Conventional information retrieval (IR) systems combine free text search with contextual navigation to enhance the user experience. For example, a website that sells products provides a keyword search interface to search a database of documents associated with the products being sold, and the interface is combined with a browsing menu that allows users to drill down into several levels of categories of the products. In response to a user issuing a keyword query to search the database, the IR system presents the user with a set of relevant documents as a result of that query, and also changes the navigation menu to display the most relevant facets for the given query. Improvements are needed relative to the speed at which these known IR systems present the keyword search results and update the contextual navigation menu. Further, the development efforts required to combine free text search with contextual navigation are significant. Thus, there exists a need to overcome at least one of the preceding deficiencies and limitations of the related art.

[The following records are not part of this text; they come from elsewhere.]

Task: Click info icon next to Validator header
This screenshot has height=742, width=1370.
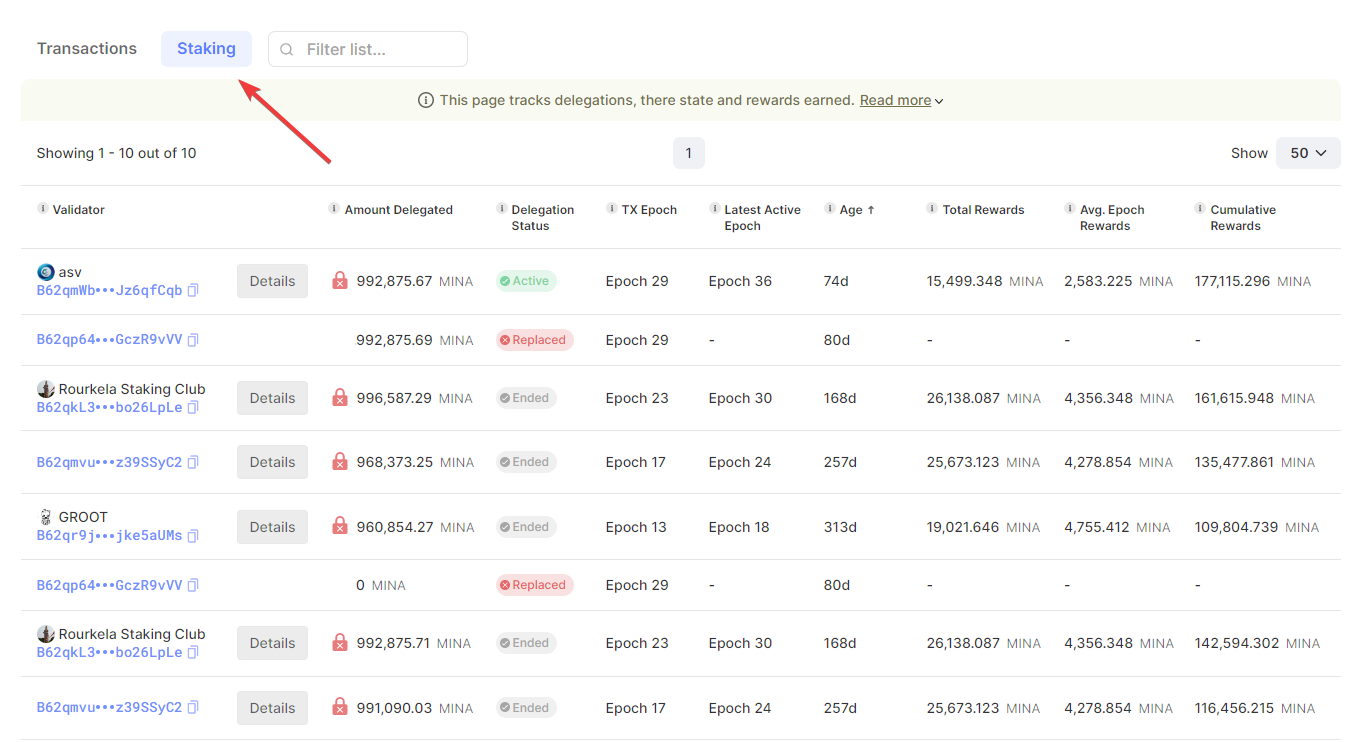Action: (43, 209)
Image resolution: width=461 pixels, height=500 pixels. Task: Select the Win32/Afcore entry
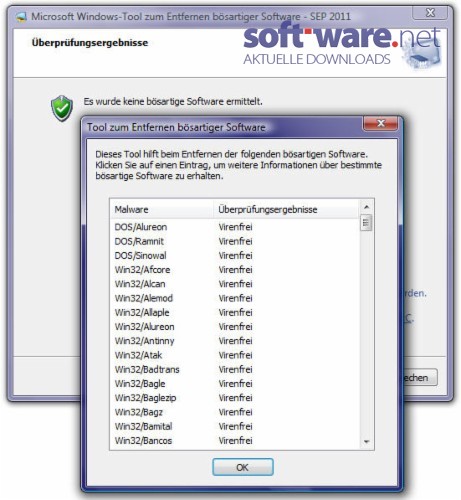point(235,270)
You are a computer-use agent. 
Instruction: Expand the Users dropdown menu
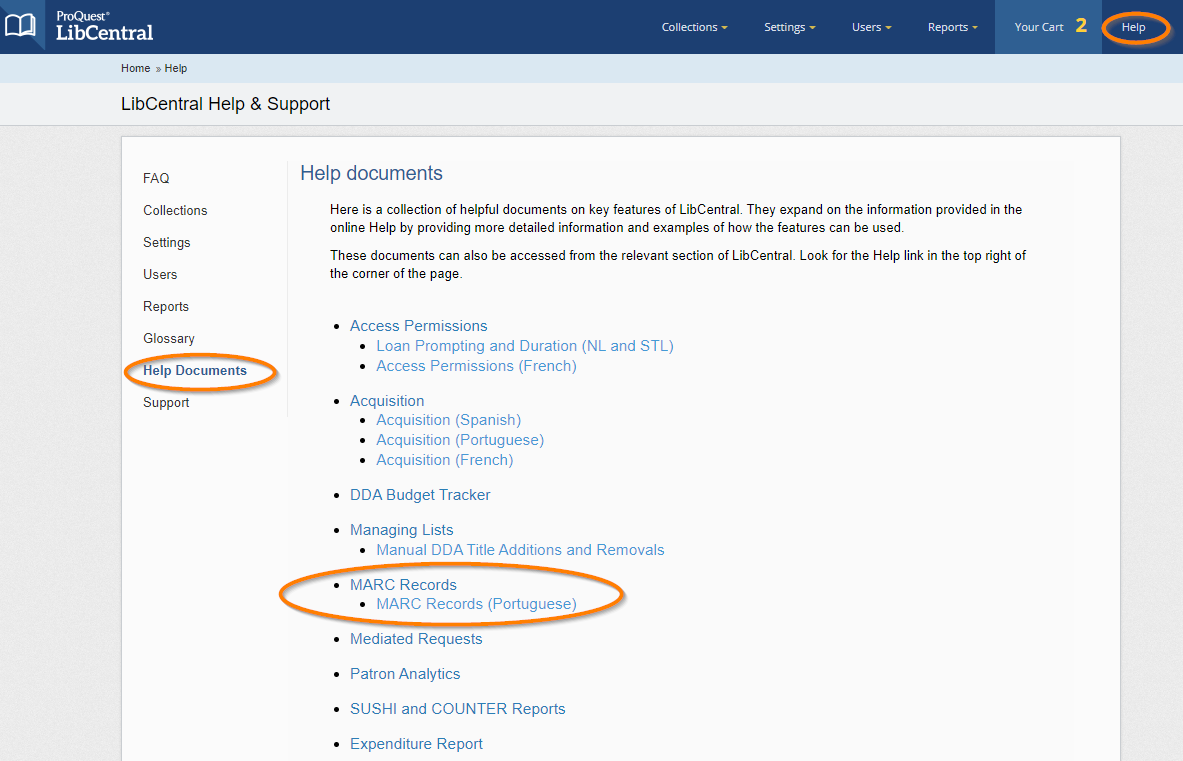871,27
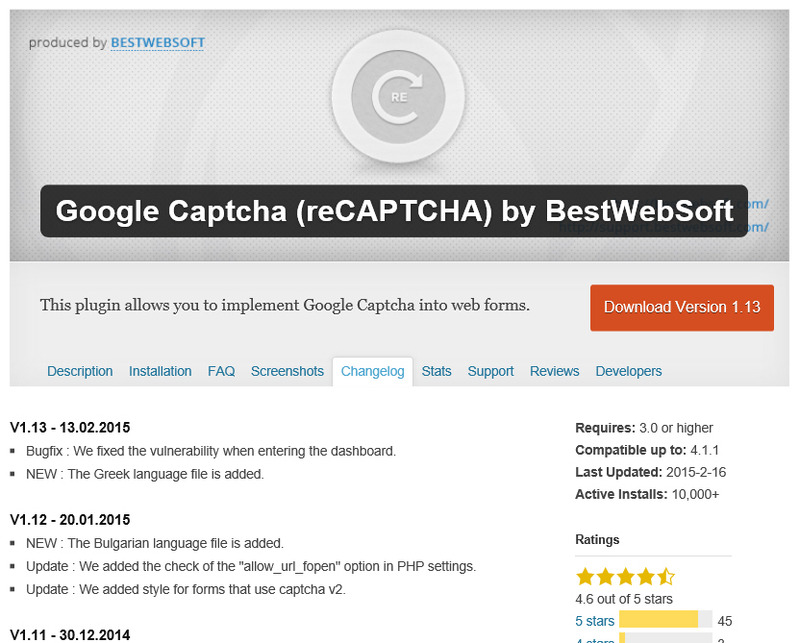Click the 5 stars count number 45
Screen dimensions: 800x643
(x=725, y=621)
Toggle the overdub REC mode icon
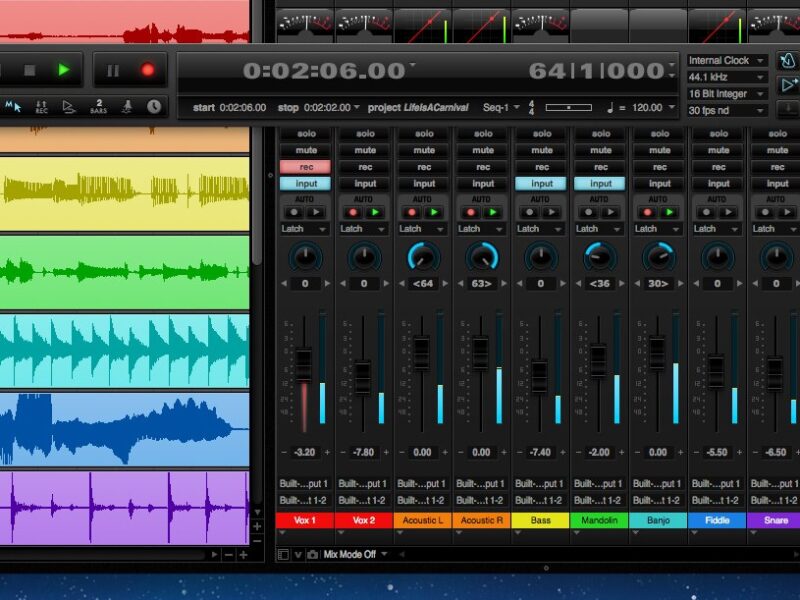 click(x=42, y=106)

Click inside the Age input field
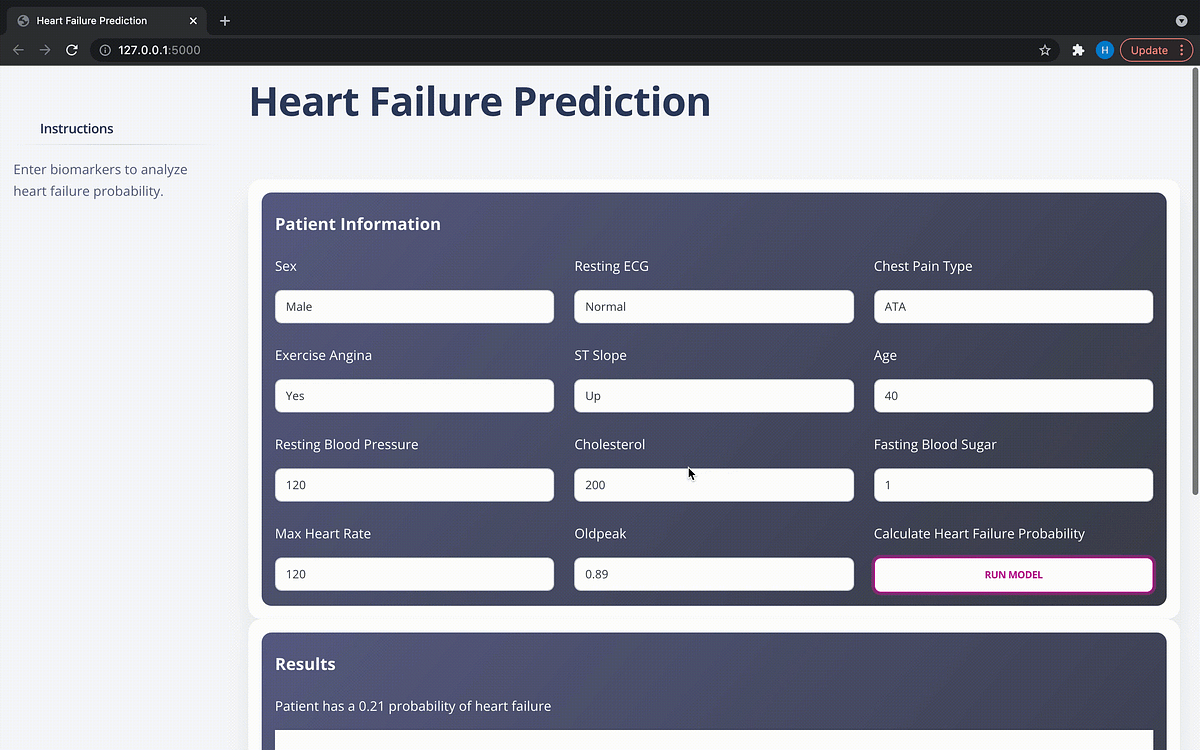tap(1013, 395)
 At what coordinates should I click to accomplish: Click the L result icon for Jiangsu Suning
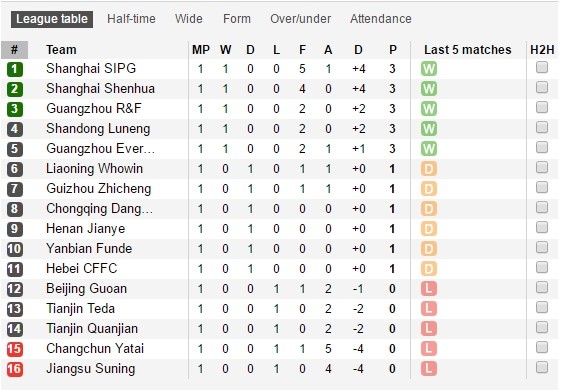tap(429, 369)
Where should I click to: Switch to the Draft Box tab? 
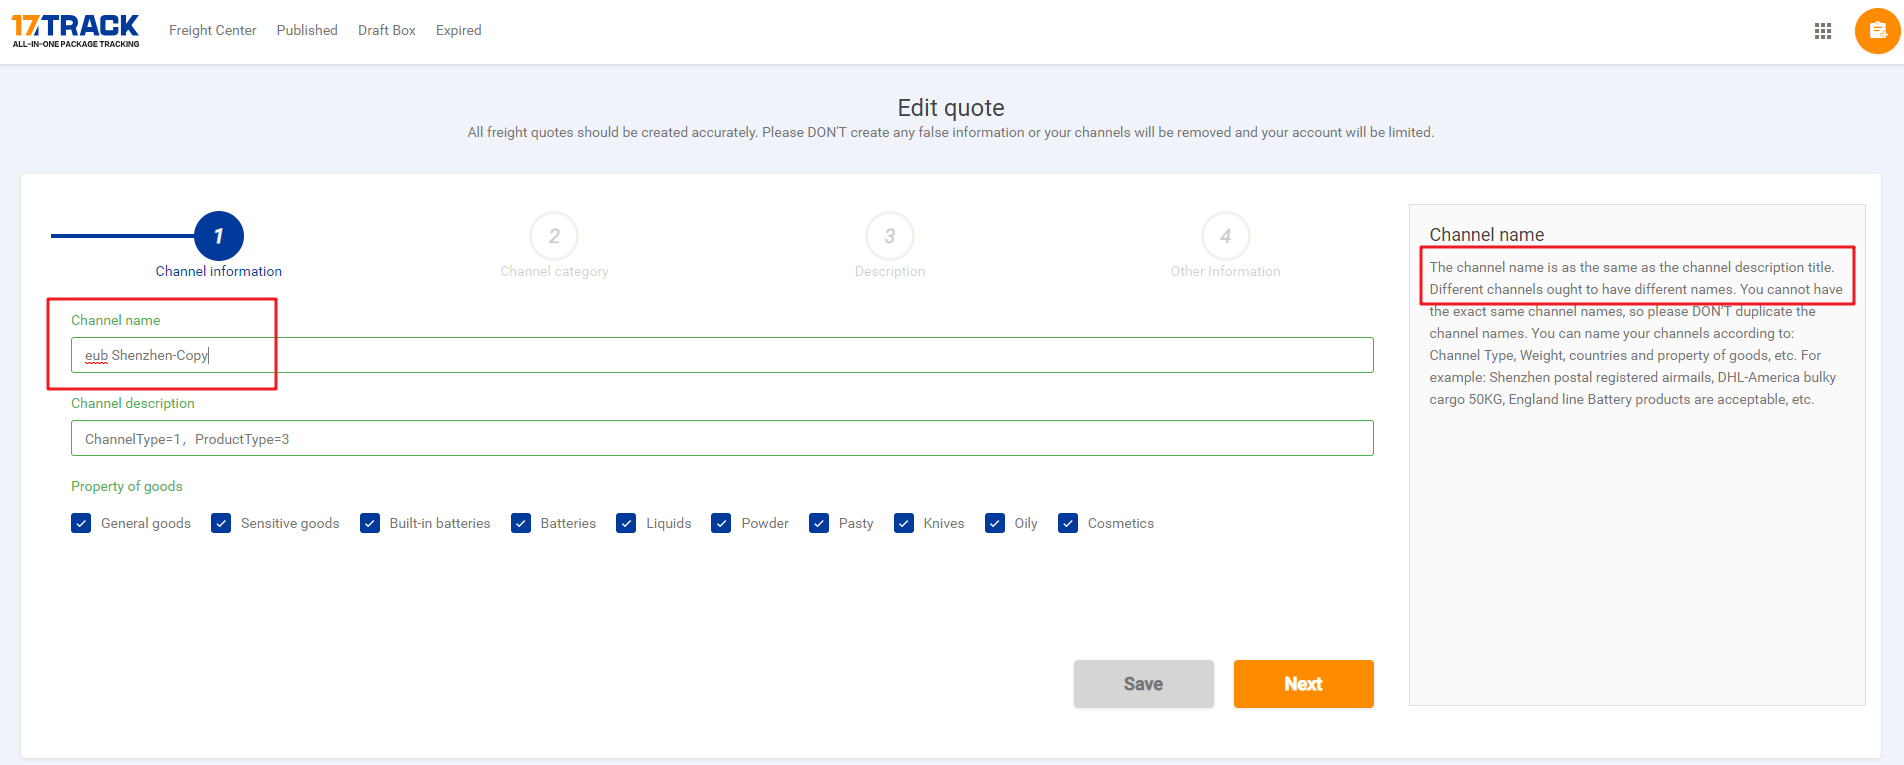pos(386,30)
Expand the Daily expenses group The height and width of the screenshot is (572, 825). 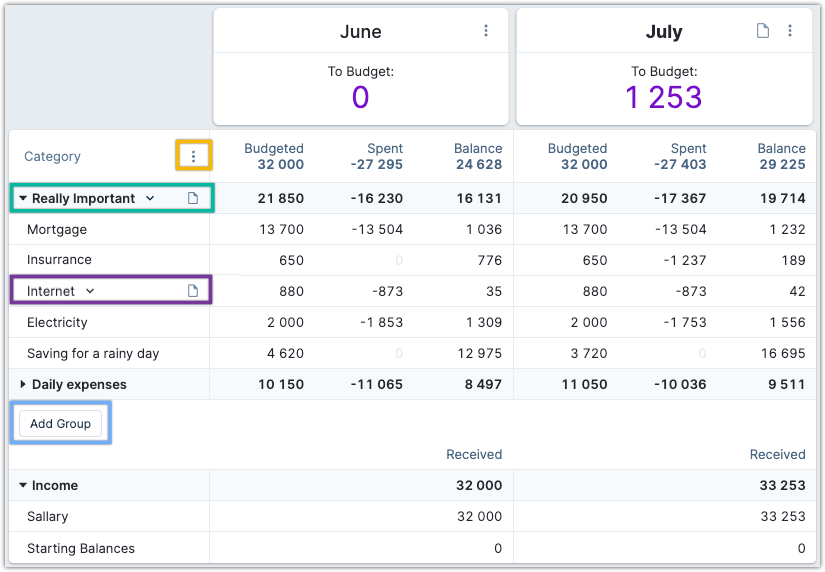click(23, 384)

The present invention provides a computer-implemented method of querying multifaceted information in an information retrieval system, comprising:
constructing, by the information retrieval (IR) system, an inverted index having a plurality of unique indexed tokens associated with a plurality of posting lists in a one-to-one correspondence, each posting list including one or more documents of a plurality of documents, wherein an indexed token of the plurality of unique indexed tokens is one of a facet token included as an annotation in a document of the plurality of documents and a path prefix of the facet token, wherein the annotation indicates a path within a tree structure representing a facet that includes the document, the tree structure including a plurality of nodes representing a category and one or more sub-categories that categorize the document;
receiving, by the IR system, a query that includes a plurality of constraints on the plurality of documents, the plurality of constraints being associated with multiple indexed tokens of the plurality of unique indexed tokens and multiple posting lists corresponding to the multiple indexed tokens; and
executing the query by the IR system, the executing including:
A system and a computer program product corresponding to the above-summarized method are also described and claimed herein.
Advantageously, the present invention provides a scalable technique that efficiently encodes facet information in an inverted index. Further, the present invention provides a runtime algorithm that efficiently evaluates queries that combine free text constraints and navigational constraints, thereby returning query results more quickly. Still further, the disclosed runtime algorithm is robust even though the indexed documents may be categorized inconsistently.
Overview
The present invention provides a scalable solution for adding multifaceted navigation capabilities to IR systems. The solution disclosed herein includes an inverted index used to encode multifaceted information and a runtime algorithm that efficiently evaluates queries that combine navigational constraints and free-text predicates (i.e., keywords). Further, the present invention provides a technique for efficiently counting the number of documents included in sub-categories of a category specified in a query constraint. Still further, a technique for computing an aggregate function relative to such sub-categories is also disclosed herein.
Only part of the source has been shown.